[Start of section]

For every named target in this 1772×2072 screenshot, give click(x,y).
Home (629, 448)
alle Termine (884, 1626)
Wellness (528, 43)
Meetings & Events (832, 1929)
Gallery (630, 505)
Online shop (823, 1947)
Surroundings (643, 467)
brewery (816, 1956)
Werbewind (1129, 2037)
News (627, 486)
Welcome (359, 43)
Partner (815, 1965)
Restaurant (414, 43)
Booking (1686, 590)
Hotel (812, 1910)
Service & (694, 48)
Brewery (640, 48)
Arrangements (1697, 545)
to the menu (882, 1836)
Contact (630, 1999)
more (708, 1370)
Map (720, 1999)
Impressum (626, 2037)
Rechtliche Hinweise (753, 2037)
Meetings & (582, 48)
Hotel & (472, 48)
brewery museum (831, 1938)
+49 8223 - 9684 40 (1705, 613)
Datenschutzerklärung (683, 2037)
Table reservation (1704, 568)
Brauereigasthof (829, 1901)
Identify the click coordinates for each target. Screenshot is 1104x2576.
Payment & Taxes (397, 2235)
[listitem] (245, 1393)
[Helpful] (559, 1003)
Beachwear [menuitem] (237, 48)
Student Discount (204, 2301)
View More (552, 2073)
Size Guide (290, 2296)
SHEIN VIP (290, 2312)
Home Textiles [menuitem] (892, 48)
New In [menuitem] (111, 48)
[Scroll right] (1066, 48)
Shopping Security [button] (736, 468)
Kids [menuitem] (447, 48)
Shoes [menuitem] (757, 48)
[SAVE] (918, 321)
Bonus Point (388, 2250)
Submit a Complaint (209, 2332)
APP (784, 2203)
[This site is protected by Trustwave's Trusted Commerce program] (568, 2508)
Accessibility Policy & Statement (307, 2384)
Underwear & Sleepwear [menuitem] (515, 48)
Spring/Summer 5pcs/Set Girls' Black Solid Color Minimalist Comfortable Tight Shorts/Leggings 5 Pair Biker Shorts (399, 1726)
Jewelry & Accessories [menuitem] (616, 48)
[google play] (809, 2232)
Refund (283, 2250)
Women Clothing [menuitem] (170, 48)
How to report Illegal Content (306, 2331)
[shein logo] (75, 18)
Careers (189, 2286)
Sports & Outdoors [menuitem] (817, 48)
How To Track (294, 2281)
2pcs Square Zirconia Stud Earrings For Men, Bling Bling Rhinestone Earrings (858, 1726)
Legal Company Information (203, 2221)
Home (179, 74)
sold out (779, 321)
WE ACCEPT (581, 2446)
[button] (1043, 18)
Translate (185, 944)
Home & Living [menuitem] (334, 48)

[End of section]

- _Activity_:
Read the listing above, then copy every line that includes the string "click".

- _Response_:
For every named target in this 1772×2072 screenshot, give click(x,y).
Identify the click coordinates for each target. Screenshot is 1104x2576.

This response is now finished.